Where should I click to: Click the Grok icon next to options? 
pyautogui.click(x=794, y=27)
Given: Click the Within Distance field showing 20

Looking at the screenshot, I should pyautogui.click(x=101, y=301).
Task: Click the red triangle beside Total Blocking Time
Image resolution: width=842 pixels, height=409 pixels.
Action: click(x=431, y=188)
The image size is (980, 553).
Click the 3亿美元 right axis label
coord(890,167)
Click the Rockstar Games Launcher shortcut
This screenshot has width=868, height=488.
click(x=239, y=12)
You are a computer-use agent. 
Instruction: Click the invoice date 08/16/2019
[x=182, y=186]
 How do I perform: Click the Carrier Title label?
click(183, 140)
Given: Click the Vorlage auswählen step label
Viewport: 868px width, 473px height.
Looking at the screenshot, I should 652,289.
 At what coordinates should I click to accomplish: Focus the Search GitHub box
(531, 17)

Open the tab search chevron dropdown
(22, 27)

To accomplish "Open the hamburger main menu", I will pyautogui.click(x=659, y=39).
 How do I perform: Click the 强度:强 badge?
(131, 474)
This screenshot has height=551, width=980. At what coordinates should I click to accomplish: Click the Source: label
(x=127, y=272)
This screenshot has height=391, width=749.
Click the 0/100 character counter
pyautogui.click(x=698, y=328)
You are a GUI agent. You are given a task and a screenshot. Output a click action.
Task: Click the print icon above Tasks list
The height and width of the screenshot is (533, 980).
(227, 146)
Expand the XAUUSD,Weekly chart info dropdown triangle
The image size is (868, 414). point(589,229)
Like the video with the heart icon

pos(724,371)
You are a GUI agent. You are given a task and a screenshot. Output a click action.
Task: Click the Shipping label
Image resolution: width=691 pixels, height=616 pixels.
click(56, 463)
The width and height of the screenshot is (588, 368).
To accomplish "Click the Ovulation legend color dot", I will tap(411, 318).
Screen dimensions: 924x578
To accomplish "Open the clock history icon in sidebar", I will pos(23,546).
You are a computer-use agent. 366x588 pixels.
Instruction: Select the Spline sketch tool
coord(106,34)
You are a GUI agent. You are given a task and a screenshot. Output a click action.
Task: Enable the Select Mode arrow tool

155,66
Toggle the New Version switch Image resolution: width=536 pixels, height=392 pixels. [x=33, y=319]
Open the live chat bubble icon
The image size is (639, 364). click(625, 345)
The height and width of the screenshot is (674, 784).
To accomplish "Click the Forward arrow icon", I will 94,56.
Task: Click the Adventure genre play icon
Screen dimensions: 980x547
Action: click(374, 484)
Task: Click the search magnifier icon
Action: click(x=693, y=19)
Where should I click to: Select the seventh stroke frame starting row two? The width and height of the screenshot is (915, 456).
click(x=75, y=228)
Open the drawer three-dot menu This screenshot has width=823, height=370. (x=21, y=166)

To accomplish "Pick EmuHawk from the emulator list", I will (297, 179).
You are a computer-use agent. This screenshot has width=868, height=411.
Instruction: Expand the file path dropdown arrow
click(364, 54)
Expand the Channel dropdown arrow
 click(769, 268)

### What the task asks
Copy out each line of the material that holds the word "computer".

### Answer for this exercise
You are a computer-use agent. 
You are a computer-use agent. 366x588 pixels.
You are a computer-use agent. This screenshot has width=868, height=411.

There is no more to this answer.